▸ **Passage provided**:
+++

Tilting at Windmills

By Daniel R. Matlis

This weeks CIO magazine has an interesting article entitled “Tilting at Silos: Fostering Teamwork Between Insulated Groups”  http://www.cio.com/article/118350?source=nlt_cioinsider
The author makes a good analogy between Don Quixote’s attack on windmills and the need for the Tech industry to tear down organizational silos.

In Life-Sciences, Windmills are armor plated and surrounded by motes.  Most Life-Science manufacturers are organized in well defined and delineated functional areas, each with specific roles and responsibilities.  Each of these functional areas have traditionally operated as silos or stove pipes, having their own well defined, independent and often unaligned goals, objectives and incentives.

For example, R&D might be incentivized on the number of new inventions or patents filed, regardless of how many of those make it to market successfully. On the other hand, sales people may be compensated on the number of units sold, regardless of how many are returned due to defects. This level of independence has lead to the “catapult effect”, where deliverables are thrown over the wall to the next functional area to deal with.

Today, as products become more complex, regulatory requirements more stringent and prices more disputed, medical device organizations must examine the entire product lifecycle and develop a unified, focused and interdependent approach to enable the creation of synergy and shared goals across the entire organization. This approach enables the development of products and processes which reduce variability and meet critical quality requirements with the least amount of time, resources and costs expended.

Technology is often viewed as the panacea to interconnecting silos and tilting windmills. Although technology is available today to enable this level of integration, technology can only enable change, not drive it. Tilting armor plated windmills requires cultural and organizational changes supported by mature technology.

+++

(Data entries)
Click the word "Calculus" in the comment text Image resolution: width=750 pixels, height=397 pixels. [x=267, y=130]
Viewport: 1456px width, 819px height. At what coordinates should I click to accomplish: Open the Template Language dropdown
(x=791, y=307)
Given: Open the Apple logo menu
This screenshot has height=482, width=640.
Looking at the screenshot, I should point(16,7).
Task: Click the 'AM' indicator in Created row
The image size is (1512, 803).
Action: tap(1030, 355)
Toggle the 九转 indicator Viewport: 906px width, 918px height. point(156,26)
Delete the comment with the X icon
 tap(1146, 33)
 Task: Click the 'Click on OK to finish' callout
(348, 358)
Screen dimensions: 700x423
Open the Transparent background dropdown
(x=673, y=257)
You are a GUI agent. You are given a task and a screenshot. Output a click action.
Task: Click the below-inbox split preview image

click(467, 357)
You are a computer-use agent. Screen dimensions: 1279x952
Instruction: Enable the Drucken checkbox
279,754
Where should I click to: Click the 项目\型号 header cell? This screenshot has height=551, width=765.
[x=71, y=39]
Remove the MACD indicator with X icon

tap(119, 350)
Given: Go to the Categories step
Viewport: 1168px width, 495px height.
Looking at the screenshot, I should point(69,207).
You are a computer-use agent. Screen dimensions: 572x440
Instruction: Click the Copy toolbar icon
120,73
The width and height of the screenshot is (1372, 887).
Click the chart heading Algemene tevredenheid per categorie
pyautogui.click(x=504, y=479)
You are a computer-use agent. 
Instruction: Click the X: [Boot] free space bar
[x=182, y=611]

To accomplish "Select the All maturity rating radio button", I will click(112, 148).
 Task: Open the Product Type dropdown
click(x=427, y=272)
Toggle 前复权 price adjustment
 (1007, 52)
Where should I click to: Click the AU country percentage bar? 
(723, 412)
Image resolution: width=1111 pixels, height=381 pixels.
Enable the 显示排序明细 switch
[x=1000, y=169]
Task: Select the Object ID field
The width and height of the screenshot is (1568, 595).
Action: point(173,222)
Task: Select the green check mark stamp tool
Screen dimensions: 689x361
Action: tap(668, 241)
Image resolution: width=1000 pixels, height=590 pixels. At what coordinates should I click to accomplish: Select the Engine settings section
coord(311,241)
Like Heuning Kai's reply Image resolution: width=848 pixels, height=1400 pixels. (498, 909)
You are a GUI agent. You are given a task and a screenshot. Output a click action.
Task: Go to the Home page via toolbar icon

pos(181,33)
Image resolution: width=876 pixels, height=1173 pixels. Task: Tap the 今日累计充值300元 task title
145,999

+++

▸ **Task requirements**: Translate into Spanish this sentence from the article on organizational silos above: "Although technology is available today to enable this level of integration, technology can only enable change, not drive it."

▸ **Written response**: Aunque hoy en día existe tecnología para posibilitar este nivel de integración, la tecnología solo puede posibilitar el cambio, no impulsarlo.